### [Exercise materials]
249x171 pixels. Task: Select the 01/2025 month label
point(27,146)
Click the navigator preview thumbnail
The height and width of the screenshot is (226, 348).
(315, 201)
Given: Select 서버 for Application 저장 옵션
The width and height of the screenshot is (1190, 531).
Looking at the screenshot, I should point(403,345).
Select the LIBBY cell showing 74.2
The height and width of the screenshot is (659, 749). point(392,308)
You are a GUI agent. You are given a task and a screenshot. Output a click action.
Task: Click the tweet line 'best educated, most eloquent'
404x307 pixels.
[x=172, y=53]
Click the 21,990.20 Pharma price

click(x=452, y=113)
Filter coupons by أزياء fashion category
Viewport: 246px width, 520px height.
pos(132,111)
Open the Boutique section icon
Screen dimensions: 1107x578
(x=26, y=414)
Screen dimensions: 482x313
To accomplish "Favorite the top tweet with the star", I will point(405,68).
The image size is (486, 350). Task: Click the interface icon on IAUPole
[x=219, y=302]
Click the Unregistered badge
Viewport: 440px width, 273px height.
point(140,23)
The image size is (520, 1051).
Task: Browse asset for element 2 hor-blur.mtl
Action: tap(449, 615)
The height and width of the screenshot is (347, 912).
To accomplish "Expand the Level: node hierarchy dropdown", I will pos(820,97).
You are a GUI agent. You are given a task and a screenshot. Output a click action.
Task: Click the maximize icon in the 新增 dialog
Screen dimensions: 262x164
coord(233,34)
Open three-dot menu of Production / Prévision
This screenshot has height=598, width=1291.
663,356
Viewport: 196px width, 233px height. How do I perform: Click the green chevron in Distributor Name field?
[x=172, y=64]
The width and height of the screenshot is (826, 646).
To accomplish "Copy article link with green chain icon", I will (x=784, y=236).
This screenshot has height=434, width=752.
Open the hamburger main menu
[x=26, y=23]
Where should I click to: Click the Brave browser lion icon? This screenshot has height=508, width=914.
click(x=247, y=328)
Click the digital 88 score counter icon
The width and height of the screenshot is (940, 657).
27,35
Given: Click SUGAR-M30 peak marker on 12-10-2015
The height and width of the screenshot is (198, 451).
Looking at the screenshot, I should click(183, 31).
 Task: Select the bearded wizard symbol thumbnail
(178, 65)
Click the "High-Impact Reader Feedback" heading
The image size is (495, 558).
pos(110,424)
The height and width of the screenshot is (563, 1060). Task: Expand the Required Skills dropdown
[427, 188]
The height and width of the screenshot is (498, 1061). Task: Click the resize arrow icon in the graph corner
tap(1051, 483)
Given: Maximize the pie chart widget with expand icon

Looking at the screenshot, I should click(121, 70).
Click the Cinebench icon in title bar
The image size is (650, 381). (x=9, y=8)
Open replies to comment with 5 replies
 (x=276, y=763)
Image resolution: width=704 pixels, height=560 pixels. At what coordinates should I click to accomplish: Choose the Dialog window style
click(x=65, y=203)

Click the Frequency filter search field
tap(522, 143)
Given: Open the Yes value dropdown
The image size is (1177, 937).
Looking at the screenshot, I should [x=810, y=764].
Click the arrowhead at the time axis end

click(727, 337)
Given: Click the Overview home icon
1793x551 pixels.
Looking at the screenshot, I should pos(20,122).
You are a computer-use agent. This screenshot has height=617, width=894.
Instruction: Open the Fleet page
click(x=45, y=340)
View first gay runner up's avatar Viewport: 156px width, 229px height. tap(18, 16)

### [Problem description]
Each line of the records with the word "tweet" in it is to be copied.

### [Exercise answer]
Task: Click the tweet line 'best educated, most eloquent'
To accomplish "Favorite the top tweet with the star", I will point(405,68).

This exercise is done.